### Extract
Catherine was not in especially good health; she still had a limp, and just recently she had started suffering from fainting spells. Concerned, she’d asked Mr Reed if she could see the company doctor again, but he’d refused. She told herself she was worrying over nothing. The company had assured her that expert tests showed she was healthy and vowed to close the studio if there was any hazard; yet it was busier by the day. As time passed after the furore in New Jersey, orders swiftly rose again to 1.1 million watches a year. Business was back on track.

However, Kjaer’s inspection of Radium Dial troubled him. Two lab workers from Chicago showed changes in their blood, demonstrating that the firm’s safety precautions were insufficient. The girls were also still eating in the studio without washing their hands. Kjaer concluded: ‘Further steps should be taken to protect the workers.’

He met Joseph Kelly; the president promised him that the firm’s ‘intention’ was ‘to assist you in every way possible’. Having now perused the test results, Kjaer wanted to discuss two employees in particular; one was Ella Cruse. Kjaer declared, ‘I feel that this case should not be left out [of my study].’ He requested further information on both girls.

### Task to carry out
Using the passage about Radium Dial, explain in one to three sentences why Kjaer concluded that "Further steps should be taken to protect the workers."

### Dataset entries
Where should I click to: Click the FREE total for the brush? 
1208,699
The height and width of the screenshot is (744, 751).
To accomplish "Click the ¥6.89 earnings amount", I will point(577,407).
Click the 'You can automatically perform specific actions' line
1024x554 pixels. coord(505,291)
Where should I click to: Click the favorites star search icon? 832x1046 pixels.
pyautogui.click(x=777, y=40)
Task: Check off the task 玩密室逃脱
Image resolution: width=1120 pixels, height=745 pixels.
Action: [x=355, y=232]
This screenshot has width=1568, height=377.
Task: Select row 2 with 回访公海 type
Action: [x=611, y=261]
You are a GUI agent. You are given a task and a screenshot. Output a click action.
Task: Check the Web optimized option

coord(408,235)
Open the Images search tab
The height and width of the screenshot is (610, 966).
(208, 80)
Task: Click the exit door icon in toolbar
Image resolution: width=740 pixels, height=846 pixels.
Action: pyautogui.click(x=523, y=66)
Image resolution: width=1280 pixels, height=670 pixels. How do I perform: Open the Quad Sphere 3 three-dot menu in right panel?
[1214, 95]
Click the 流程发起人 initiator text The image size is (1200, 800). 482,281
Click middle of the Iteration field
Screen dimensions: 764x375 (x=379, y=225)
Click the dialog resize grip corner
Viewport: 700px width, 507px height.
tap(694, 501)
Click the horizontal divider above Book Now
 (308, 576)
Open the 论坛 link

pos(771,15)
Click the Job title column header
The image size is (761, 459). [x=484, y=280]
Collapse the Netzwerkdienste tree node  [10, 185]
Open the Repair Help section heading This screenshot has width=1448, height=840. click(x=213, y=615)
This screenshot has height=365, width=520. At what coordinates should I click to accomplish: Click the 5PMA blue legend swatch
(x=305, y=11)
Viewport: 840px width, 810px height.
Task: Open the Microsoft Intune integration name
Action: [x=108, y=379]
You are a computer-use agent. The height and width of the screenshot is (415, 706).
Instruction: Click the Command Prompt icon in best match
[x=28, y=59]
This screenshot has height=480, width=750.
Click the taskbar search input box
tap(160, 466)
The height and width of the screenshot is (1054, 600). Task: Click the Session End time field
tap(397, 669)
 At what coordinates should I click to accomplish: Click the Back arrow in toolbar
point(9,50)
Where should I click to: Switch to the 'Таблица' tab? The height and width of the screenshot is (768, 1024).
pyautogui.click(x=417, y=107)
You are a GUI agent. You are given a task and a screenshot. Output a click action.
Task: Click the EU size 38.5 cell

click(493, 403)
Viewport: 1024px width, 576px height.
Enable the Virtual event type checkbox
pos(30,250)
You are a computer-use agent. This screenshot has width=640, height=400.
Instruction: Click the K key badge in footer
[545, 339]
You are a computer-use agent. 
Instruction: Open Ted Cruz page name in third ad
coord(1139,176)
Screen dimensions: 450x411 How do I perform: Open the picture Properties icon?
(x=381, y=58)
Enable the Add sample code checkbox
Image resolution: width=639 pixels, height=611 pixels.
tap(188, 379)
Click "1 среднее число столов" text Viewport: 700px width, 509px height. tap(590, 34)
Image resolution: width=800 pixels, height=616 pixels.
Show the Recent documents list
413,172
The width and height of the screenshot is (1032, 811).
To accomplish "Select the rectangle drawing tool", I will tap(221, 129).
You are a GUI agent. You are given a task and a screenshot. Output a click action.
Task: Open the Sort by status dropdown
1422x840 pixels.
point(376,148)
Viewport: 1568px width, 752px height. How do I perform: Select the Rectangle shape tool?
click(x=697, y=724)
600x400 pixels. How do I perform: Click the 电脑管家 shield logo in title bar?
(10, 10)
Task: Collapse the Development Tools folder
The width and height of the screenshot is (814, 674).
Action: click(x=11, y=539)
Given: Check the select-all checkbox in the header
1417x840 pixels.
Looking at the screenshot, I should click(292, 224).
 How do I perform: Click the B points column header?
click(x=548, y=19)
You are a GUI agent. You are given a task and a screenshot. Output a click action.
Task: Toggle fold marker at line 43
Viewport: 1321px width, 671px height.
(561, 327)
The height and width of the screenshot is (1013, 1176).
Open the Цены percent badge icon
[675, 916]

### Problem solution
Two lab workers from Chicago showed changes in their blood, which demonstrated that the firm's safety precautions were insufficient. The girls were also still eating in the studio without washing their hands.